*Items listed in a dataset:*
*** Block opens ***
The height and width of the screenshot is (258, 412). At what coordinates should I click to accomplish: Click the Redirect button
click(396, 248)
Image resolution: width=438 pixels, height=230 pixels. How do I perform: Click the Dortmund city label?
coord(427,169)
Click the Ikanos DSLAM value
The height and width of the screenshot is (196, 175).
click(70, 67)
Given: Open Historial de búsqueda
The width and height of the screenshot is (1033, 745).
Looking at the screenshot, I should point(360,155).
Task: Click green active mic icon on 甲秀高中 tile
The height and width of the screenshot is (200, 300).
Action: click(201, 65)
*** Block closes ***
*** Block opens ***
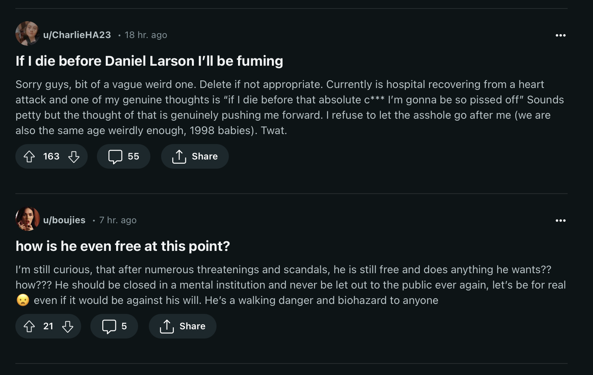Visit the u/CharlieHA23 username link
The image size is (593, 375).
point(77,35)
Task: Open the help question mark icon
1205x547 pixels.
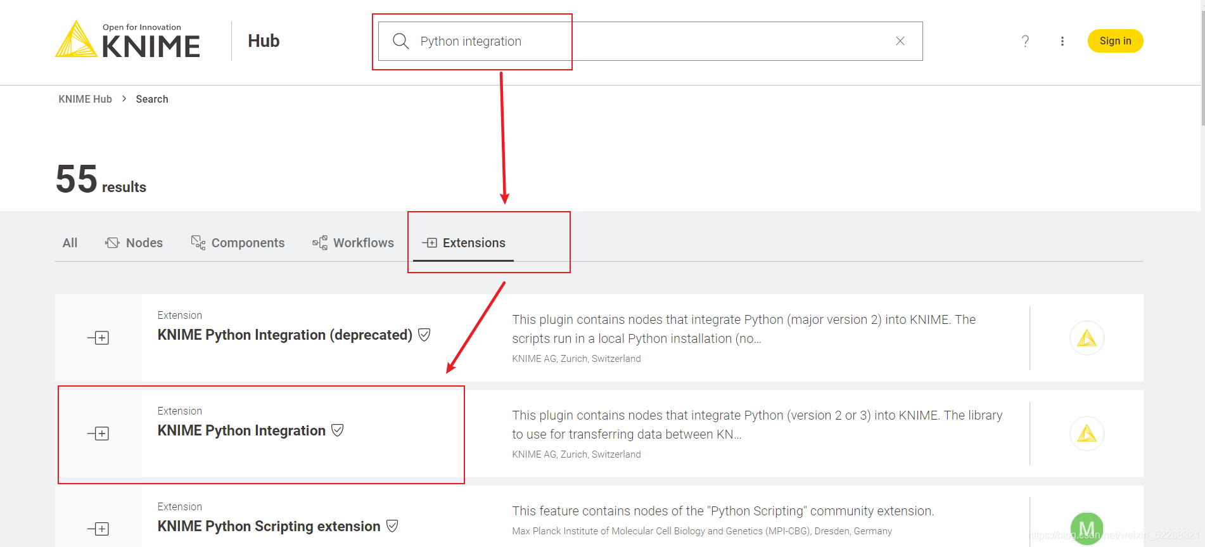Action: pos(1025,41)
*** Block closes ***
*EXERCISE BRIEF:* What is needed is a copy of every line above in which "Task" appears.

*ANSWER BOX:*
Task: Click green active mic icon on 甲秀高中 tile
Task: Open the help question mark icon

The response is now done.